_REQUIRED WORK_.
There is a line below that contains "Гоголюк П. Ф., Гречин". Please reproduce it and all following lines exactly, through the final one.

_SUPPLIED RECORDS_.
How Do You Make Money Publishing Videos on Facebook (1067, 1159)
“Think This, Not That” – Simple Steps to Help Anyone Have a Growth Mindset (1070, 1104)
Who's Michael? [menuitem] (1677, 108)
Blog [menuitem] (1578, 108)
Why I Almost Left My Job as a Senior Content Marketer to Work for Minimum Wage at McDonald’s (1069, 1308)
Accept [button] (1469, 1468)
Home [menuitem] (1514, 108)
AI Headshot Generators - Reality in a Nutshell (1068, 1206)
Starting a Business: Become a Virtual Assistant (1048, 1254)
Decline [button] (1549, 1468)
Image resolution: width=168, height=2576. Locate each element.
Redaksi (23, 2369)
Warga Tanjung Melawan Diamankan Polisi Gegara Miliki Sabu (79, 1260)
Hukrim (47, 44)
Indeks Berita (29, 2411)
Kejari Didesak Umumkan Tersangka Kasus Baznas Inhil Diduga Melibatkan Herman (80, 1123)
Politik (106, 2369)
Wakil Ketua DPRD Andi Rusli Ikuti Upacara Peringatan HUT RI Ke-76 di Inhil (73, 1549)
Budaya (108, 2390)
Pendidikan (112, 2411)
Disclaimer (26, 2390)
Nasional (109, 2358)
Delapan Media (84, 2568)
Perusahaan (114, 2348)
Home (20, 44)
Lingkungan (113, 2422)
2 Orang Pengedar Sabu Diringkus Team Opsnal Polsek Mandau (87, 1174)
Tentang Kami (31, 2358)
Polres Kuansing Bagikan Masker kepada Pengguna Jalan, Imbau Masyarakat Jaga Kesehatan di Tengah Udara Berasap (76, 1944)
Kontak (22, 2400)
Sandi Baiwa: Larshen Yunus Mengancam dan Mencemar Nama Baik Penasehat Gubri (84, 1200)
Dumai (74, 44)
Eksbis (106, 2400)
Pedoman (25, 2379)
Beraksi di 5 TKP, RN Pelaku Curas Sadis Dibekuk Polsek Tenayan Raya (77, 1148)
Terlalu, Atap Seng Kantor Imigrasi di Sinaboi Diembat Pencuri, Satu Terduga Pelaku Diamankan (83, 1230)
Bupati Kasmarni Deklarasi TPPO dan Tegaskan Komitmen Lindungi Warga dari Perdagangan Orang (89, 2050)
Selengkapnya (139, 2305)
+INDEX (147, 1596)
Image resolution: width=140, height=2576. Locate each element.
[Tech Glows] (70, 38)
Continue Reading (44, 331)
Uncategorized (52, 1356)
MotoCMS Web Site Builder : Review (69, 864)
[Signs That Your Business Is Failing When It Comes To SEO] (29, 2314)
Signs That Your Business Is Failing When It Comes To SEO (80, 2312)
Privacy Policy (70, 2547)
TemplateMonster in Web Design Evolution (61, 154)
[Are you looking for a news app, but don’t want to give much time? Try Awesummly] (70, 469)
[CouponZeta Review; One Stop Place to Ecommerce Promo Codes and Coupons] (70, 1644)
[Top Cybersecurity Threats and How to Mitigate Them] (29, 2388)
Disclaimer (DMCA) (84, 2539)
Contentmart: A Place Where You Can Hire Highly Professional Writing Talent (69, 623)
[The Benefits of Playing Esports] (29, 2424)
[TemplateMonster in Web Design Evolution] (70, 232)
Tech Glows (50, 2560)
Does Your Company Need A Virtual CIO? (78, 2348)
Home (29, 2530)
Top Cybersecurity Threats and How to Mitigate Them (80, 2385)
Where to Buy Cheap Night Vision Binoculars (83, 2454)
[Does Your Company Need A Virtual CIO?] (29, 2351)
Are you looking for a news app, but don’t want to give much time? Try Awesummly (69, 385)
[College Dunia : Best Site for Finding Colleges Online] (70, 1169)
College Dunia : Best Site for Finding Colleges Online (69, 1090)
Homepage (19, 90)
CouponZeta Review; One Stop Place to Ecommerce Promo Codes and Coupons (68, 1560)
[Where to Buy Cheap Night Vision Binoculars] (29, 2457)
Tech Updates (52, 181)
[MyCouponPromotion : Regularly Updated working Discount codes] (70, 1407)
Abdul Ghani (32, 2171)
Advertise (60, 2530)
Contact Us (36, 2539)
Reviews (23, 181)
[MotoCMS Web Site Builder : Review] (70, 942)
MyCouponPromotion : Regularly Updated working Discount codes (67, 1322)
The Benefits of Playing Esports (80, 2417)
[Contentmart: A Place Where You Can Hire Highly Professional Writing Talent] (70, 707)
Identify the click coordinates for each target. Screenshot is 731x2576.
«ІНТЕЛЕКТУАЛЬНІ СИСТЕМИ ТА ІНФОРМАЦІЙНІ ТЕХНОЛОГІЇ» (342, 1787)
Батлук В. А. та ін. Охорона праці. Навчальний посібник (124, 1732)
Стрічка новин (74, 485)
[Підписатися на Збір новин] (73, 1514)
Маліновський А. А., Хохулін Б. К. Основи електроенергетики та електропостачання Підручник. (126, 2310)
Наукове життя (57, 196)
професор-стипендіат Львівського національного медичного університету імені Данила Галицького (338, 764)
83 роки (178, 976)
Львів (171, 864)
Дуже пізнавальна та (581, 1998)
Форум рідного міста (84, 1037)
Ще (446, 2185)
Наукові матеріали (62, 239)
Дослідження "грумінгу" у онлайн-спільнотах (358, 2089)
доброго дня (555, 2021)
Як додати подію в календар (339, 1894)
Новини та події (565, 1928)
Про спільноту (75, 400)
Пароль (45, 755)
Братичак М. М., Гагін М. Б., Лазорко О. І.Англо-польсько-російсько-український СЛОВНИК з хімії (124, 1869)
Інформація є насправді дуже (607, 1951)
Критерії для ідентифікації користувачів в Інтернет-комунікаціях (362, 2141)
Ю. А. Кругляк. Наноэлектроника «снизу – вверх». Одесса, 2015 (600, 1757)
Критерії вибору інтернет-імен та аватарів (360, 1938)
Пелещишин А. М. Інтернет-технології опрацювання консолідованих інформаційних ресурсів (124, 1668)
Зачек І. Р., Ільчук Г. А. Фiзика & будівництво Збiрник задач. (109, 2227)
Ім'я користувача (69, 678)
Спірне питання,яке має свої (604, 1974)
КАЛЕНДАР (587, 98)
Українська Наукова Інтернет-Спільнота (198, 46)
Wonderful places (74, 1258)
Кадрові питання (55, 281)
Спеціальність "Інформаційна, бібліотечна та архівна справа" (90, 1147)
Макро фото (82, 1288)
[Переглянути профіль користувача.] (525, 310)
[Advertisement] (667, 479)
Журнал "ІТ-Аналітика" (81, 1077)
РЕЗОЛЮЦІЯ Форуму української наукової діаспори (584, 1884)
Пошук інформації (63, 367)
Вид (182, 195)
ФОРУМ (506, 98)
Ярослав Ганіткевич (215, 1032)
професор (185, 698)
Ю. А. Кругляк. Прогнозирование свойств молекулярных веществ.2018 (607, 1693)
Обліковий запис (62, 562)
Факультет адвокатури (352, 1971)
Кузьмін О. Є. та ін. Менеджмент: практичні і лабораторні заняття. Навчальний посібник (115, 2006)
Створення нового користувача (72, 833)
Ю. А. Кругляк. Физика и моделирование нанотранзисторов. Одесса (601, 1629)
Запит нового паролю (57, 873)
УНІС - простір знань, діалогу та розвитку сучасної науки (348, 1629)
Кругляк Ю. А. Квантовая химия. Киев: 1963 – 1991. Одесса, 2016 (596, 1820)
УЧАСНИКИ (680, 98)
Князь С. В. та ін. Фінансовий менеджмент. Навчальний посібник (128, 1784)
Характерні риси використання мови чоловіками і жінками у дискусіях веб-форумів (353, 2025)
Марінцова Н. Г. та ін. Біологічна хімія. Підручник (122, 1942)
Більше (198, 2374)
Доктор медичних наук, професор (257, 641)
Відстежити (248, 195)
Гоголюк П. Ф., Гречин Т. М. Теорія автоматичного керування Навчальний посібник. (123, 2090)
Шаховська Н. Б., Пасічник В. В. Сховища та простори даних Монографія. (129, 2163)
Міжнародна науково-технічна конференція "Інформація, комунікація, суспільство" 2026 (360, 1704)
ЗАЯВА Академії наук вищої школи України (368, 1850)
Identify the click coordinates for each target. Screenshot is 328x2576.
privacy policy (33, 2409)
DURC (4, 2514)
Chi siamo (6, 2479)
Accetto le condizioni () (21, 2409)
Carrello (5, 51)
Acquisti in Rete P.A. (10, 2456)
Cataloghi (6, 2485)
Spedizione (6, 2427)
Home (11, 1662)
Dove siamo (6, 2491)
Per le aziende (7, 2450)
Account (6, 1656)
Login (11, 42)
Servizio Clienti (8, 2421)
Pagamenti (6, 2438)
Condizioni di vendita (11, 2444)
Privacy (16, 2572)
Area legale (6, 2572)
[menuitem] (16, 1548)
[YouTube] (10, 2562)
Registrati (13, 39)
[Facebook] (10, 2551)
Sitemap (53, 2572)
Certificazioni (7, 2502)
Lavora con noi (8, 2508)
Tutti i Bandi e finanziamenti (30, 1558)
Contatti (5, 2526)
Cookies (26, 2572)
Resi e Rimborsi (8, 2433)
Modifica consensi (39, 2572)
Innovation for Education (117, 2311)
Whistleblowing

_RESPONSE BELOW_.
Гоголюк П. Ф., Гречин Т. М. Теорія автоматичного керування Навчальний посібник. (123, 2090)
Шаховська Н. Б., Пасічник В. В. Сховища та простори даних Монографія. (129, 2163)
Міжнародна науково-технічна конференція "Інформація, комунікація, суспільство" 2026 (360, 1704)
ЗАЯВА Академії наук вищої школи України (368, 1850)
Identify the click coordinates for each target. Screenshot is 328x2576.
privacy policy (33, 2409)
DURC (4, 2514)
Chi siamo (6, 2479)
Accetto le condizioni () (21, 2409)
Carrello (5, 51)
Acquisti in Rete P.A. (10, 2456)
Cataloghi (6, 2485)
Spedizione (6, 2427)
Home (11, 1662)
Dove siamo (6, 2491)
Per le aziende (7, 2450)
Account (6, 1656)
Login (11, 42)
Servizio Clienti (8, 2421)
Pagamenti (6, 2438)
Condizioni di vendita (11, 2444)
Privacy (16, 2572)
Area legale (6, 2572)
[menuitem] (16, 1548)
[YouTube] (10, 2562)
Registrati (13, 39)
[Facebook] (10, 2551)
Sitemap (53, 2572)
Certificazioni (7, 2502)
Lavora con noi (8, 2508)
Tutti i Bandi e finanziamenti (30, 1558)
Contatti (5, 2526)
Cookies (26, 2572)
Resi e Rimborsi (8, 2433)
Modifica consensi (39, 2572)
Innovation for Education (117, 2311)
Whistleblowing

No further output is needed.